Skunk Train’s Railbikes on the Noyo – a railbike adventure deep into California redwoods

by Jan 31, 2023California

Railbikes On The Noyo Crossing A Trestle Bridge

Ride custom-built electric railbikes along historic railway tracks deep into the heart of a Mendocino redwood forest on the Skunk Train’s Railbikes on the Noyo experience.

Redwoods. Entering a Mendocino California redwood forest feels rather like entering a sun-dappled natural cathedral, endless green carpets of ferns and towering trees reaching toward the heavens. Walking among them is certainly special. But riding a railbike deep into a forest of California redwoods inspires a different sort of magical experience. Skunk Train’s “Railbikes on the Noyo,” taking riders deep into the heart of Noyo River Canyon and among old-growth redwoods, is a railbiking enthusiast’s dream adventure.

Launched in mid-2021, the “Railbikes on the Noyo” experience follows abandoned train tracks for 12.5 miles along the Noyo River. This is a serious railbiking adventure, one that does require riders have a certain level of fitness and endurance. Plus, you must be able to walk down and back up a steep trail in Fort Bragg with numerous switchbacks to actually get to the railbikes. The initial meeting point and parking area is located high above the Noyo River and Tunnel No. 1 –where the railbike adventure truly begins.

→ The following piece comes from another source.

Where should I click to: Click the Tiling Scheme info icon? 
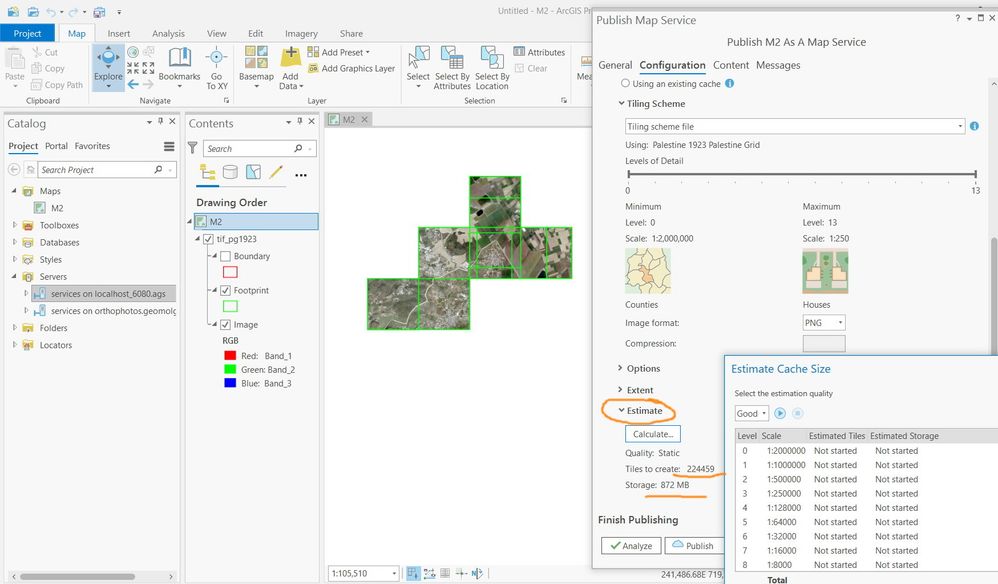click(974, 126)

Skunk Train Railbike Redwoods Bridge over the Noyo River

Therese and I embarked on a “Railbikes on the Noyo” experience in October 2022, on a sunny but cool fall day in Mendocino County. We parked our car and joined eight other riders and one of our two guides at a picnic table to sign waivers, check out bike helmets (required, but you can bring your own if desired), and pick up mini lunch coolers with our individual lunch selections inside. Unfortunately, when Therese and I signed up for the trip, we were never asked about lunch choices or we somehow missed an email or notification. Which meant we never selected a sandwich choice, so our guide told us he just tossed in a granola bar to accompany the apple and bag of chips into our coolers. Seems to me if a lunch order is somehow waylaid, the guide should decide to pick a generic sandwich (cheese and tomato or peanut butter and jelly) as opposed to leaving out a sandwich completely! Neither of us were happy about just a snack bar instead of a sandwich for lunch, but there was no turning back now.

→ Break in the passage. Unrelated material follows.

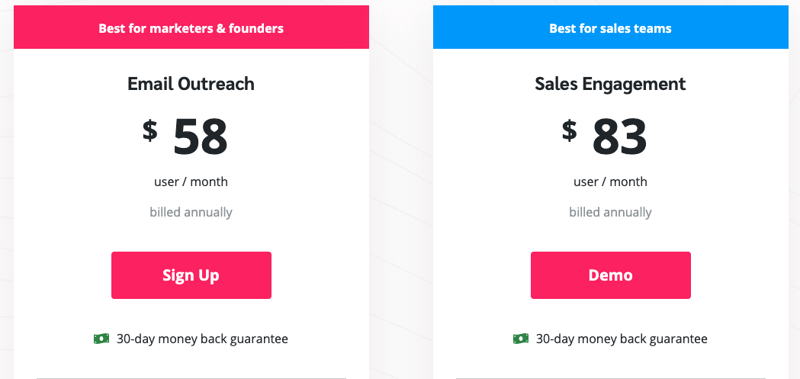Click the 83 price figure

pyautogui.click(x=619, y=136)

HITT Tip: The trips run rain or shine, all year round. It can be chilly, hot, or even wet, depending on the weather forecast, so plan your clothing layers accordingly. Be sure to pack along sunscreen, water and, even though lunch is included, I’d recommend a few snacks, too. The full excursion lasts approximately four hours. This is not an inexpensive adventure, with a charge of $495 per bike (or $247.50 per rider) so you want to ensure you are prepared to enjoy it fully.

With helmets on, lunch coolers slung over shoulders, and our camera gear in hand, we headed off down the trail to where our other guide and the railbikes were waiting for us. The mile-long trail is steep, but well-maintained, and a beautiful introduction to the beauty of the Noyo River canyon.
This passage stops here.